Fair Use in Current Artificial Intelligence Lawsuits
A year ago, in recognition of Fair Use Week, Copyright Corner wrote about the intersection of fair use and artificial intelligence (AI). It explored how AI might interact with a four-factor fair use analysis, summarized guidance from Parts 1 and 2 of the U.S. Copyright Office’s Copyright and Artificial Intelligence report, and provided an overview of some current AI lawsuits involving copyright.

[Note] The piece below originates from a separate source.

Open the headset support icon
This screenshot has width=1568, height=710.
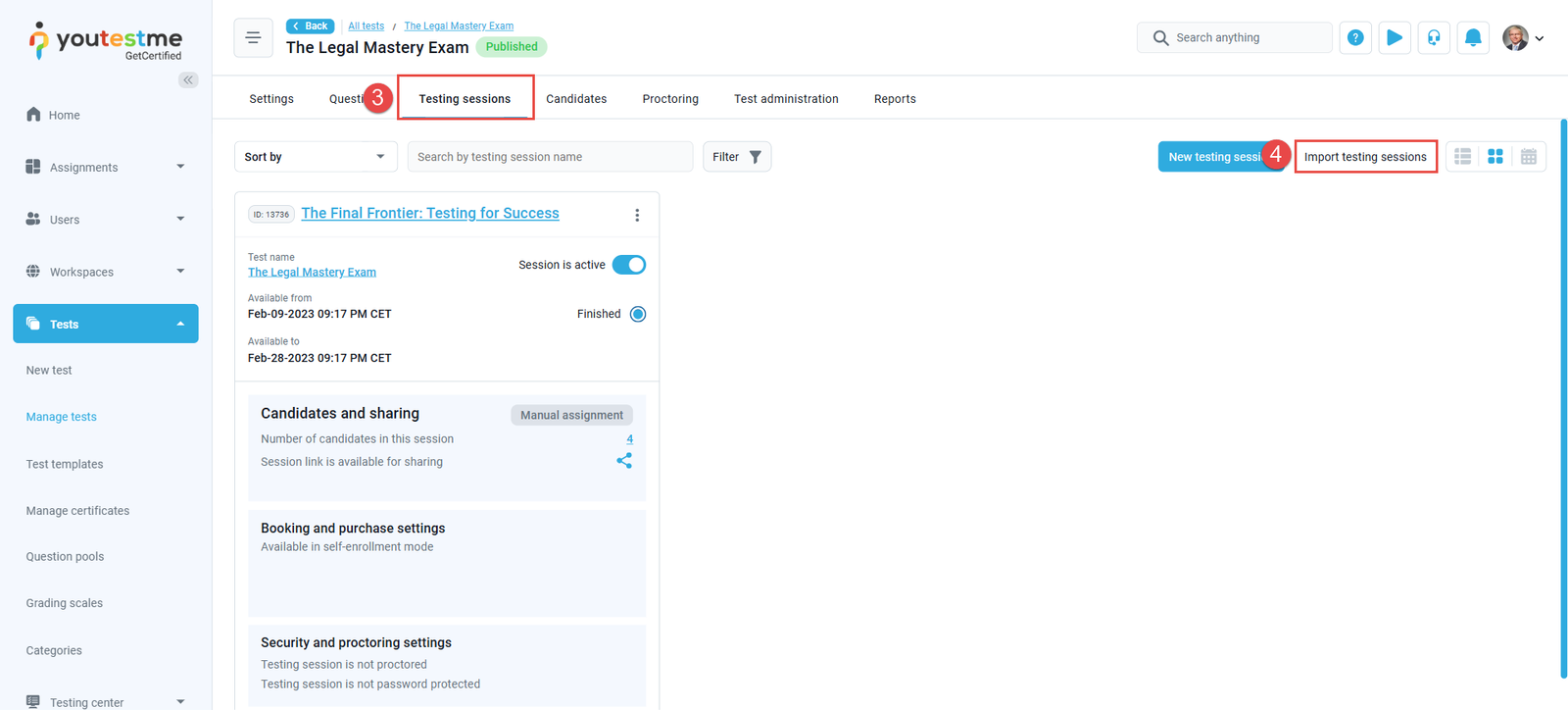pyautogui.click(x=1433, y=38)
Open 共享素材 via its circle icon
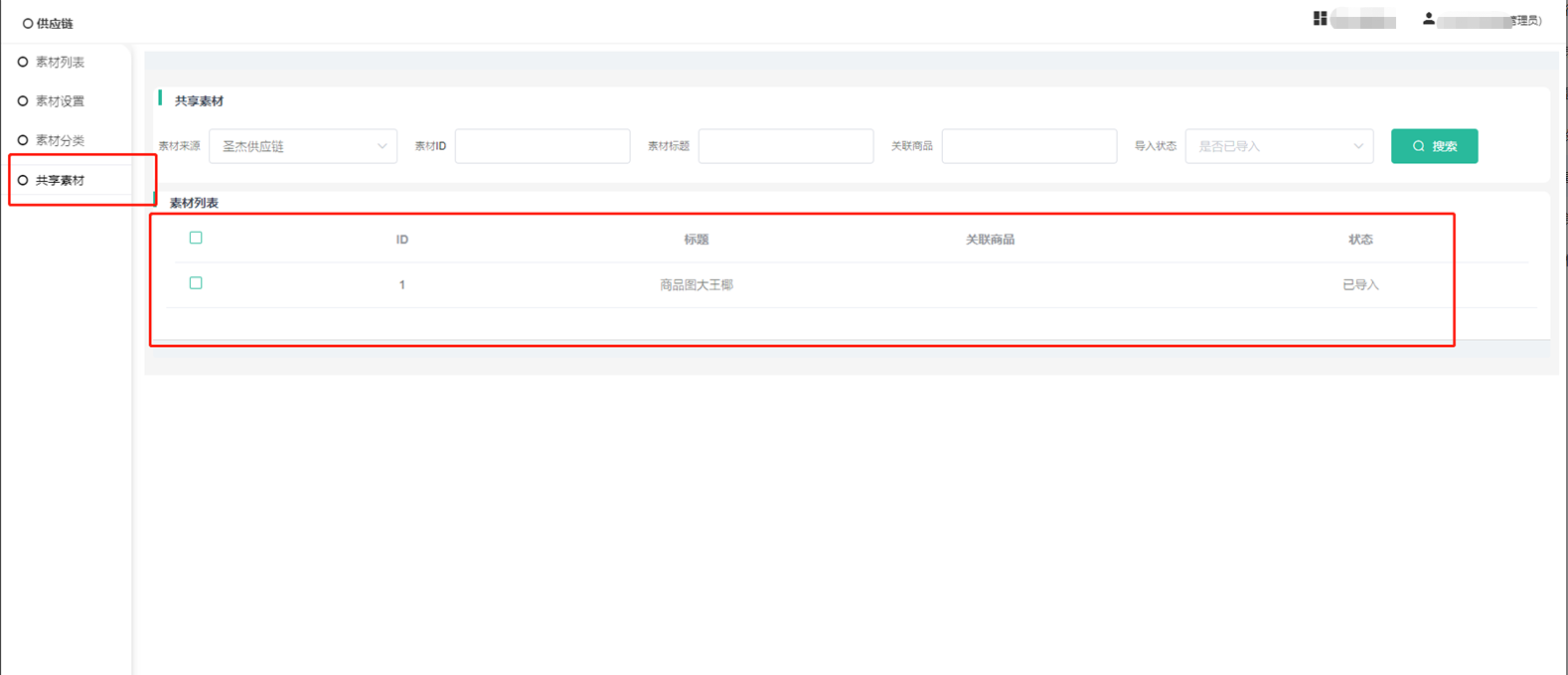Viewport: 1568px width, 675px height. (x=23, y=180)
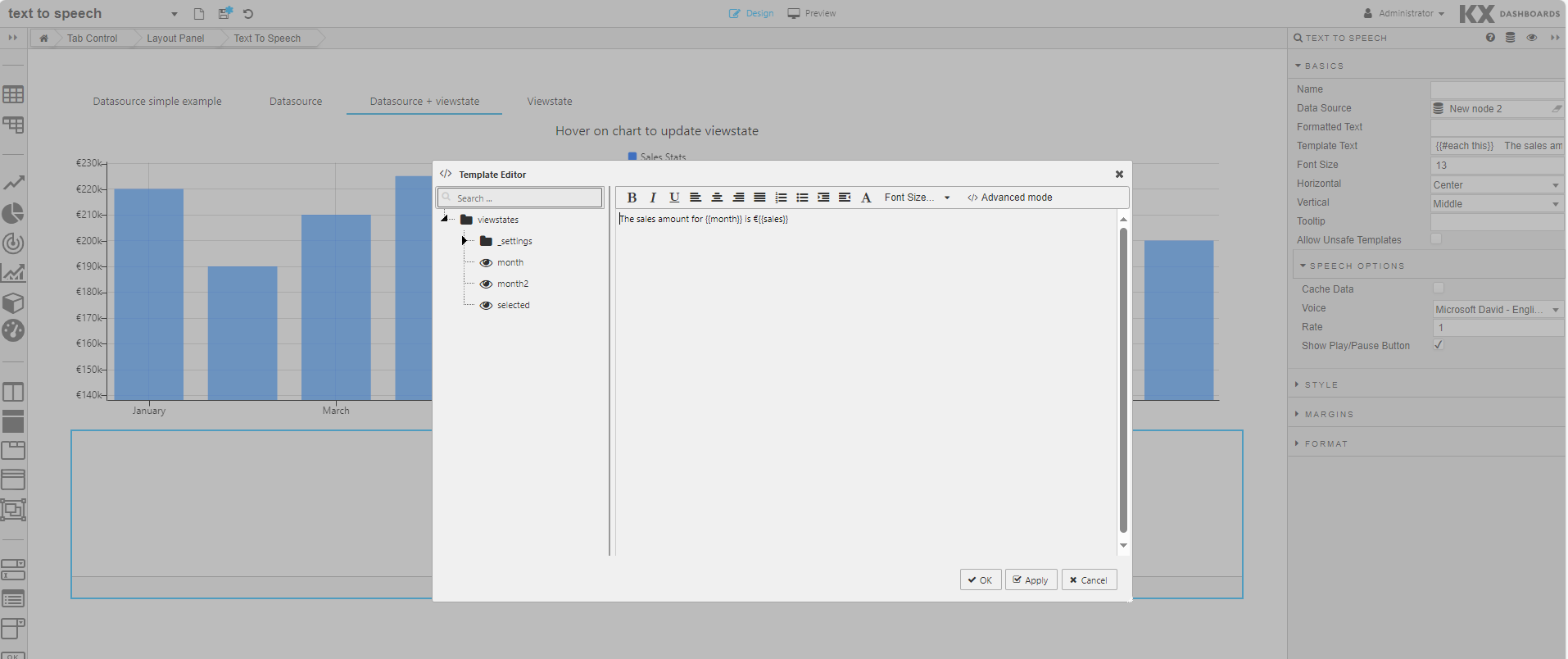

At the time, a new summary judgement ruling in Thomson Reuters v Ross Intelligence had been recently released, giving an early look into how courts might rule on fair use in the context of AI. Since then, Part 3: Generative AI Training of the U.S. Copyright Office’s AI report was published, and further rulings in current cases involving copyright and AI have been released, which both expand on how the standing legal frameworks in copyright law, and more specifically, fair use, may be applied to the unprecedented advances in AI technology. To keep up with how courts are applying established principles of the fair use doctrine to AI, let’s explore some of the key takeaways from recent decisions in Bartz v. Anthropic and Kadrey v. Meta.

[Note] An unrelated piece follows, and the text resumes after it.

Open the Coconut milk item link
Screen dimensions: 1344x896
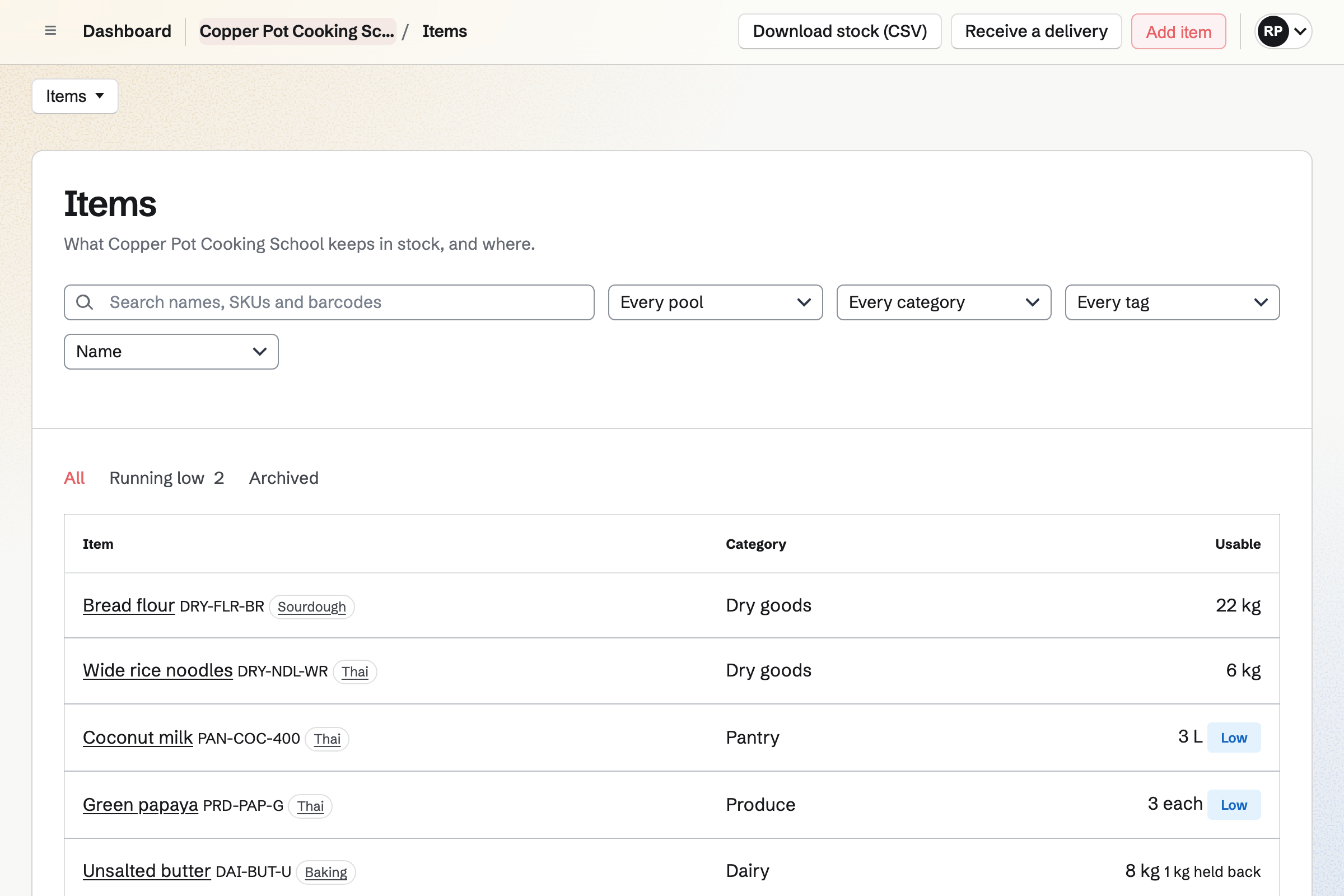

In Reuters v. Ross, the court rejected a fair use defense in the use of copyrighted works for training of an AI legal search tool. Weighing the first factor, the court held that Ross was using the headnotes as AI data to create a competing legal research tool, which was not a transformative use. Additionally, under the fourth factor, the court found that Ross’s legal research tool served as a market substitute and also noted consideration for the effect of Ross’s use on a potential market for AI training data. Perhaps unsurprising to those familiar with fair use analyses, those same two factors—the first and the fourth—play a large role in the decisions in Bartz and Kadrey, which were released in the same week in June 2025, only two days apart. In both cases, lawsuits were brought against companies that used copyrighted works to train large language models without authorization from the copyright owners. Both defendants made fair use defenses, and in both cases, the judges ruled in favor of fair use, at least in part. There is much to be gathered, however, beyond a simple fair use finding from the analysis the judges provide in their opinions.

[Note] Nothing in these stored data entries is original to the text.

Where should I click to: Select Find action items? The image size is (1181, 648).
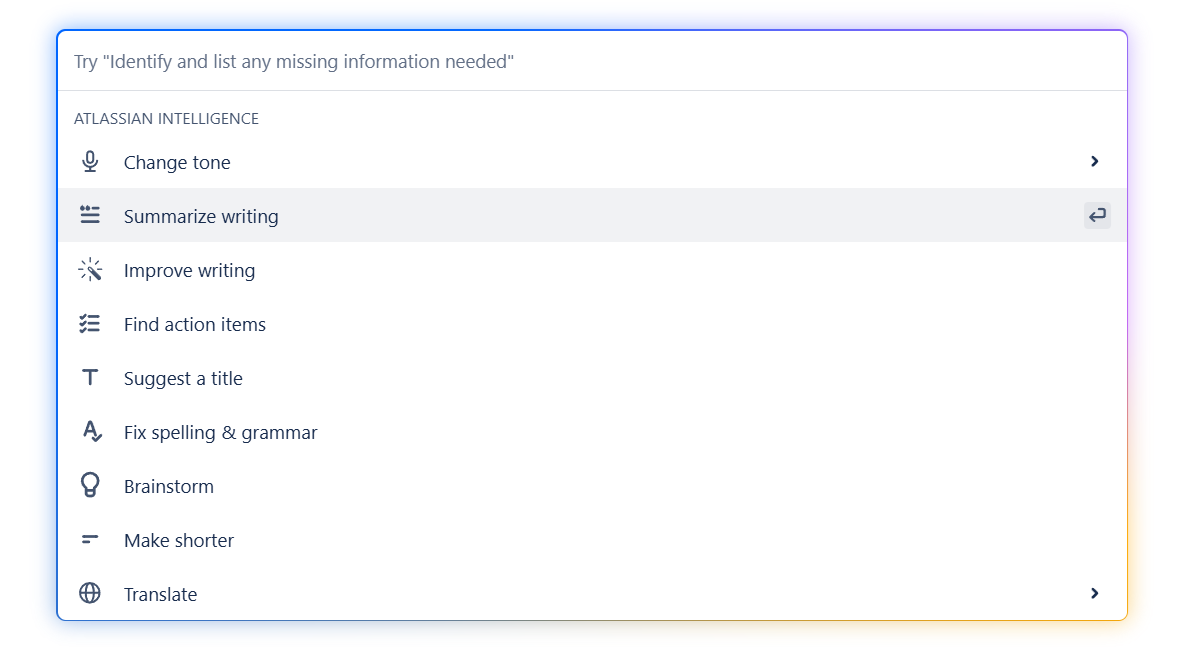point(592,324)
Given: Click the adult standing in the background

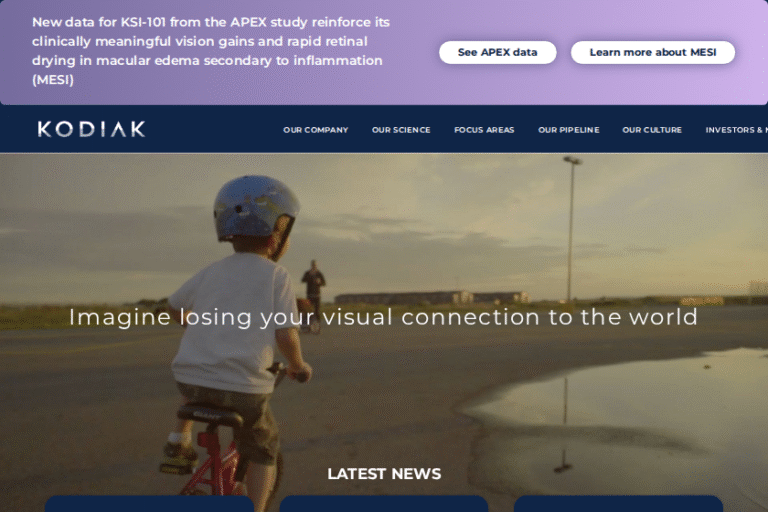Looking at the screenshot, I should pos(314,283).

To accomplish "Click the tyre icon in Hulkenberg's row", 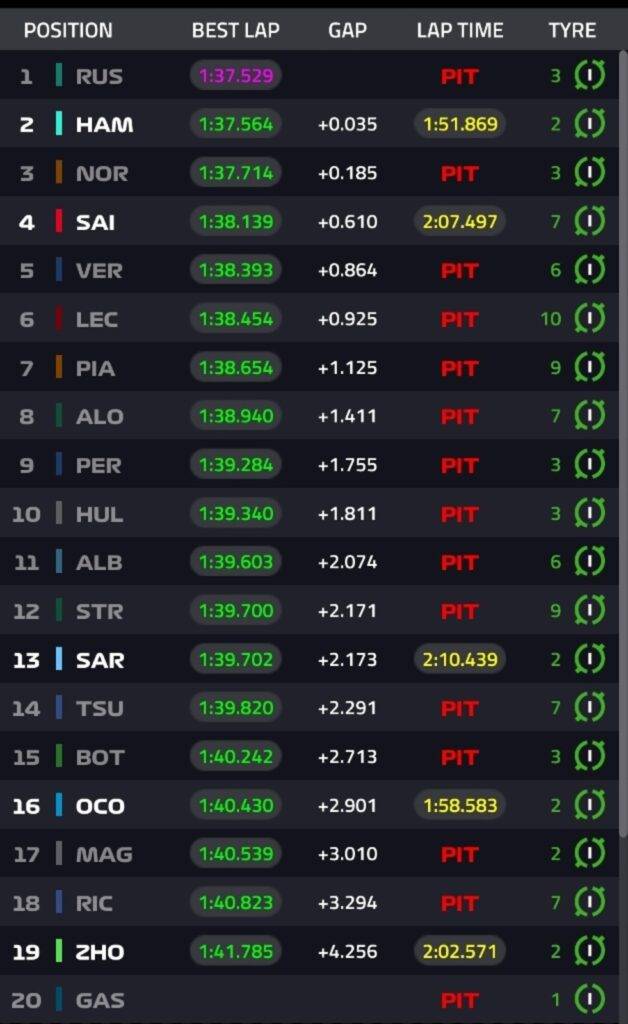I will coord(590,514).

In Bartz v. Anthropic, while the court denied summary judgment for Anthropic’s use of pirated copies of copyrighted works to assemble a central library, it also found that training AI on copyrighted works is a fair use if the works are acquired legally. According to the judge, Anthropic’s use of legally acquired works to train AI models was “transformative—spectacularly so,”[1] which supports a fair use finding under the first factor. When evaluating any potential market harm under the fourth factor, the judge found “copies used to train specific LLMs did not and will not displace demand for copies of Author’s works” because there is no evidence that the AI would produce exact copies of the works, meaning there is no direct substitution.[2] The judge went on to analogize the plaintiff’s argument for potential market harm: “Authors’ complaint is no different than it would be if they complained that training school children to write well would result in an explosion of competing works.”[3] Ultimately, the decision in Bartz v. Anthropic suggests that companies training AI on copyrighted works may be able to rely on fair use when those works they are using are lawfully acquired. For the issue of Anthropic’s use of pirated copies of works, notable developments in the case came in August and September 2025 when it was certified as a class action and preliminary approval of a $1.5 billion settlement was announced. Nearly half a million works have claims in this case through the certified class, meaning the potential statutory damages Anthropic could have faced had they lost were astronomical, so they decided to settle for a smaller amount to avert that risk.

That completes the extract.